Now create a schema in Amazon Personalize which describes the data format, see https://docs.aws.amazon.com/personalize/latest/dg/how-it-works-dataset-schema.html


In [11]:
schema = {
    "type": "record",
    "name": "Interactions",
    "namespace": "com.amazonaws.personalize.schema",
    "fields": [
        {
            "name": "USER_ID",
            "type": "string"
        },
        {
            "name": "ITEM_ID",
            "type": "string"
        },
        {
            "name": "TIMESTAMP",
            "type": "long"
        }
    ],
    "version": "1.0"
}



create_schema_response = personalize.create_schema(
    name = "DEMO-sims-schema"+suffix,
    schema = json.dumps(schema)
)

schema_arn = create_schema_response['schemaArn']
print(json.dumps(create_schema_response, indent=2))

□ □ □

**What to work on:**
(A) Render this sentence from the Amazon Personalize schema excerpt above into Spanish: "Now create a schema in Amazon Personalize which describes the data format, see https://docs.aws.amazon.com/personalize/latest/dg/how-it-works-dataset-schema.html"
(B) Using the Amazon Personalize schema excerpt above, answer each question briefly.
(i) What type does the schema assign to the TIMESTAMP field?
(ii) What string is joined with the suffix to form the name passed to create_schema?
(iii) Which key is read from the create_schema response to obtain the schema ARN?
(C) Resume the Amazon Personalize schema excerpt right after its final line of code, carrying the notebook on to its next step.

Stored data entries
□ □ □

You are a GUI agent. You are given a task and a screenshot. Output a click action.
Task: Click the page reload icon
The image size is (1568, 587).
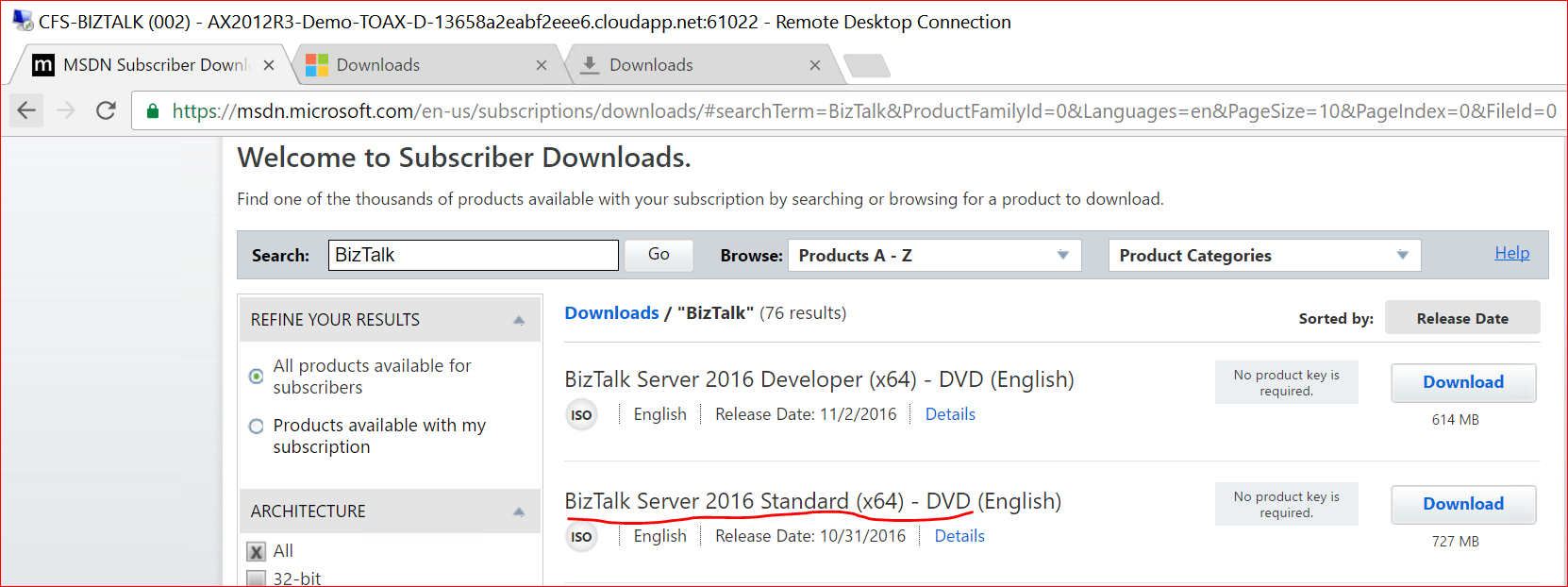pos(106,110)
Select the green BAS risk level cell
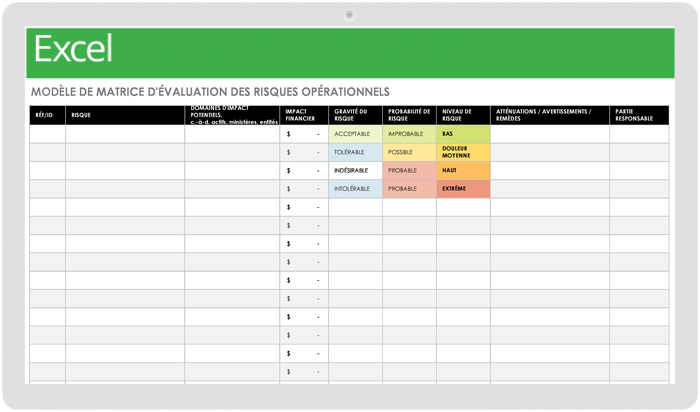 tap(463, 134)
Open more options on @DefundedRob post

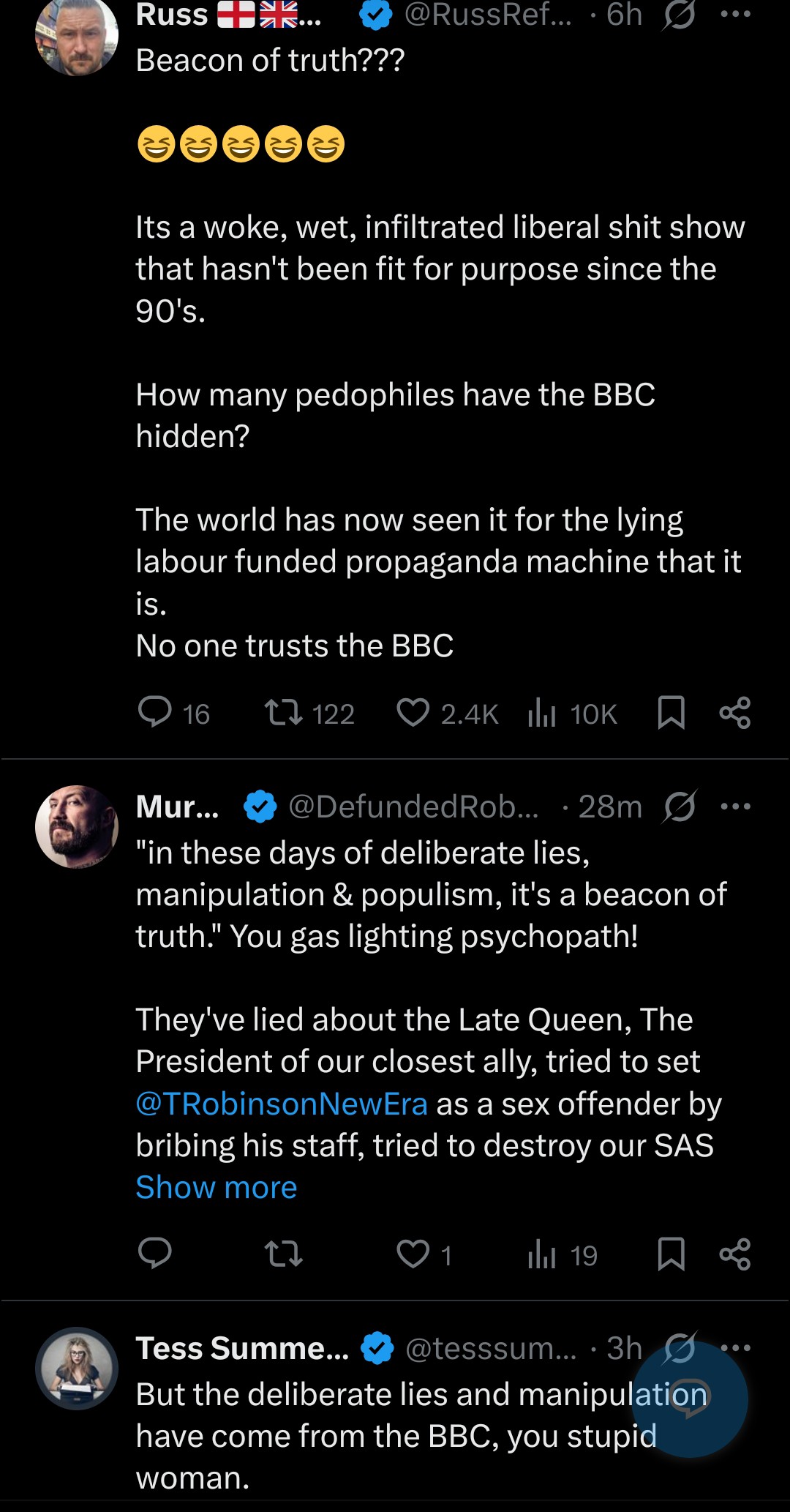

□ □ □

**Per-task outputs:**
(A) Ahora cree un esquema en Amazon Personalize que describa el formato de los datos; consulte https://docs.aws.amazon.com/personalize/latest/dg/how-it-works-dataset-schema.html

(B)
(i) long
(ii) "DEMO-sims-schema"
(iii) 'schemaArn'

(C)
{
  "schemaArn": "arn:aws:personalize:us-east-1:028626156119:schema/DEMO-sims-schema20m",
  "ResponseMetadata": {
    "RequestId": "a2313d29-f740-4673-a57a-79ef92ef2ded",
    "HTTPStatusCode": 200,
    "HTTPHeaders": {
      "content-type": "application/x-amz-json-1.1",
      "date": "Tue, 13 Aug 2019 17:43:20 GMT",
      "x-amzn-requestid": "a2313d29-f740-4673-a57a-79ef92ef2ded",
      "content-length": "85",
      "connection": "keep-alive"
    },
    "RetryAttempts": 0
  }
}


# Create and Wait for Dataset Group creation

First we create a Dataset Group in Amazon Personalize. A DataSet group is a container which contains all required data and Amazon Personalize objects for a specific use case. 

In [12]:
create_dataset_group_response = personalize.create_dataset_group(
    name = "DEMO-sims-dataset-group-"+suffix
)

dataset_group_arn = create_dataset_group_response['datasetGroupArn']
print(json.dumps(create_dataset_group_response, indent=2))

{
  "datasetGroupArn": "arn:aws:personalize:us-east-1:028626156119:dataset-group/DEMO-sims-dataset-group-20m",
  "ResponseMetadata": {
    "RequestId": "36475ddc-e2e1-49de-ad88-a512e23c0d2c",
    "HTTPStatusCode": 200,
    "HTTPHeaders": {
      "content-type": "application/x-amz-json-1.1",
      "date": "Tue, 13 Aug 2019 17:43:20 GMT",
      "x-amzn-requestid": "36475ddc-e2e1-49de-ad88-a512e23c0d2c",
      "content-length": "106",
      "connection": "keep-alive"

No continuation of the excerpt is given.